Вручая мне эти бумаги, старичок юрист отвесил мне небольшой, полный достоинства поклон. Его лицо сияло так, словно это он получил гору наследства и отныне может вести оставшуюся жизнь в полном довольстве, решительно ничего ради этого не делая.

– Поздравляю вас, мистер Эллингтон, – произнес он. – Отныне вы полноправный житель нашего городка и, смею надеяться, оставите здесь такой же яркий, незабываемый след, как ваш законный предок, покойный мистер Эллингтон… – Внезапно он замер и закашлялся. Его лицо покраснело от напряжения, несколько раз он моргнул, чуть опустил голову и добавил: – Прошу прощения, мистер Этвуд. Сам не знаю, что на меня накатило, коль скоро я имел неосторожность назвать вас мистером Эллингтоном…

– Полагаю, всему виной мое исключительное сходство с дедушкой, – мягко, насколько это было возможно, ответил я.

– Еще раз извините, мистер Этвуд, – повторил старичок. – Это, право, впервые за всю мою практику – чтобы я путал имена клиентов… Подобного раньше никогда не случалось. Полагаю, причина в том, что ваш дедушка был моим клиентом в течение многих лет. Да, полагаю, что именно в этом.

– Благодарю вас за всю проделанную работу, – вот и все, что я мог ему на это сказать.
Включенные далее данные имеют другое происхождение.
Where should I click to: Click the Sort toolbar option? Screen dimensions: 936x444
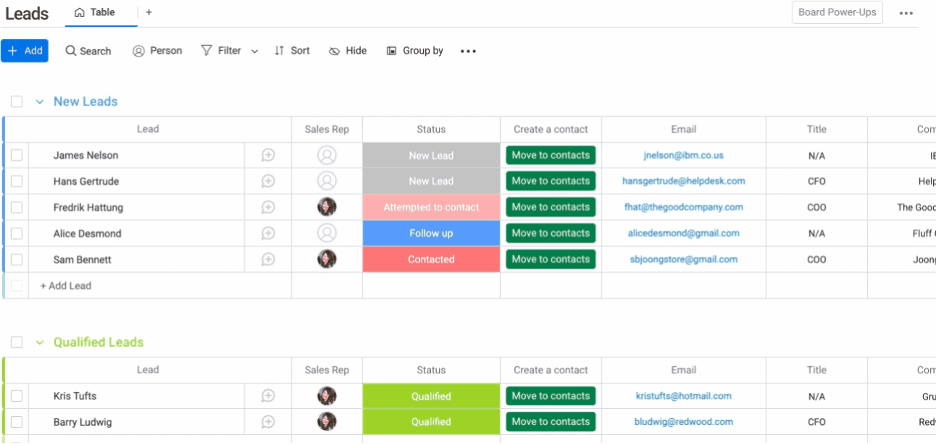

Подержав в руках бумаги, я снова вручил их старичку юристу и попросил поместить их в фирме, взяв на себя всю ответственность за их сохранение. Юрист дал мне священную клятву именно так и поступить, и, ответив на сердечное рукопожатие маленькой, мягкой, шероховатой от старости руки, я покинул юридическую контору и направился в сторону дома.

Однако на половине пути я внезапно переменил решение.
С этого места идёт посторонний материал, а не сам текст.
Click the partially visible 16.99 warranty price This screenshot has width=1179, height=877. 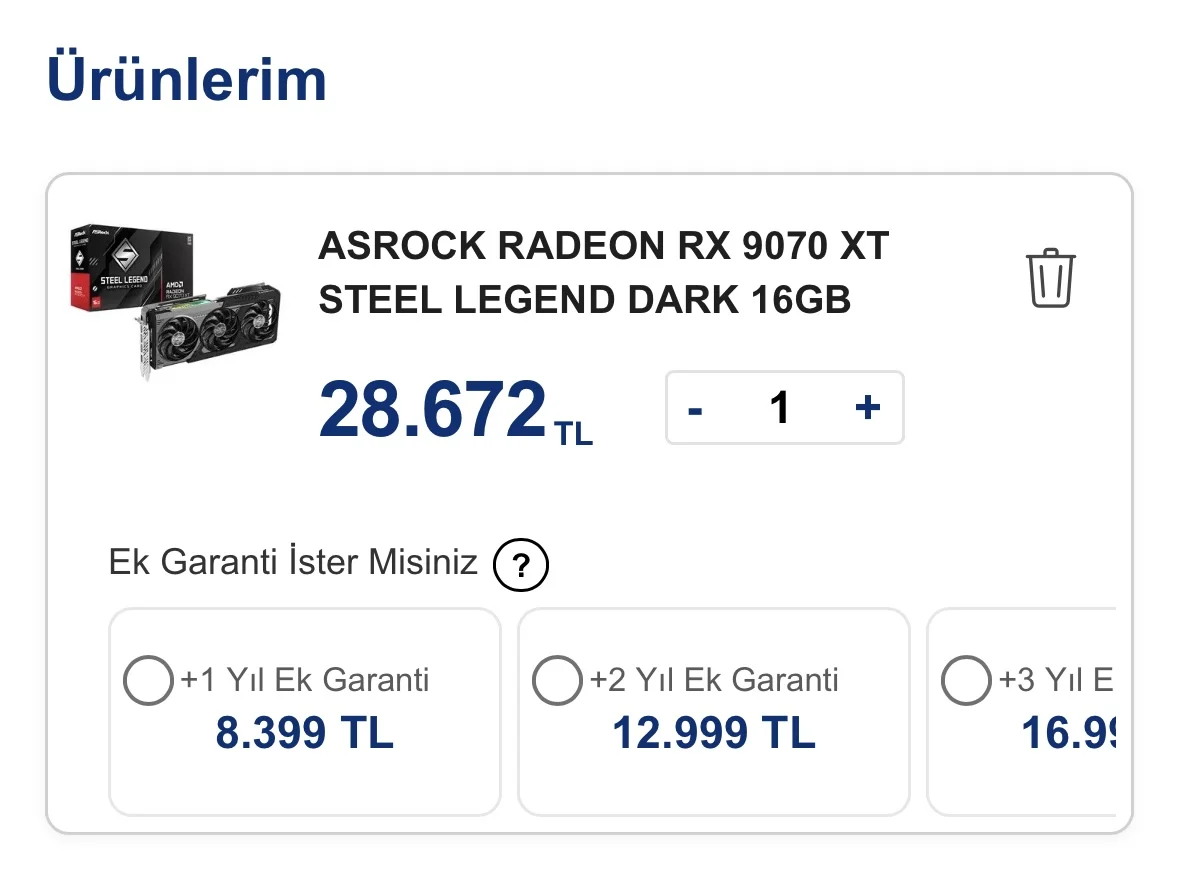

Перед моими глазами неуклонно вырастала гора, увенчанная силуэтом местной церкви. Я прошелся по нескольким улицам, вспоминая о том, какая же из них ведет наверх, постепенно превращаясь в дорогу к мрачному, вечно ледяному храму. Наконец я нашел тот старый путь, по которому прошел много лет назад, и начал подниматься. Шаг за шагом я возносился над городком; дома на улицах внизу делались все меньше, а церковь вырастала передо мной с каждой минутой. И вот я уже стою перед ней, заслоняющей все небеса своими темными стенами.

Я протянул руку и коснулся камней. По давним временам я помнил это ледяное прикосновение, но на сей раз ничего подобного не произошло: камень был на ощупь как обычный камень, не холоднее и не теплее, чем это бывает в таких ситуациях.

Я обошел церковь кругом. На подоконнике одного из окон стояли довольно чахлые, но все же совершенно обычные живые цветы – из тех, что местные пожилые дамы любят выращивать в собственных жилищах.

Внутри было темно, но дверь не запирали, и я невольно поддался соблазну и вошел. Если я действительно превращусь в достопочтенного местного жителя, достойного наследника всеми уважаемого предка, то посещение этого места сделается для меня такой же необходимостью, как вечерние прогулки, участие в благотворительности и, по всей видимости, визиты к некоторым господам. Кроме того, от меня будут ждать женитьбы, поэтому заранее следует обдумать, каким образом отделаться от столь нежелательных предложений. В том, что мне начнут навязывать одну прекрасную даму за другой, я не сомневался.

Внутри церковь выглядела строго – сиденья, разложенные на них истрепанные, довольно убогие на вид молитвенники, на окнах – ни одного занавеса, на стенах – две картины: одна изображала распятие, другая представляла собой старый, почти выцветший плакат, объявлявший о каком-то давно прошедшем мероприятии. Сколько я ни старался, ничего не мог там разобрать, только несколько букв и кусок мужского профиля с торчащим носом и прижатым к голове ухом невероятного размера.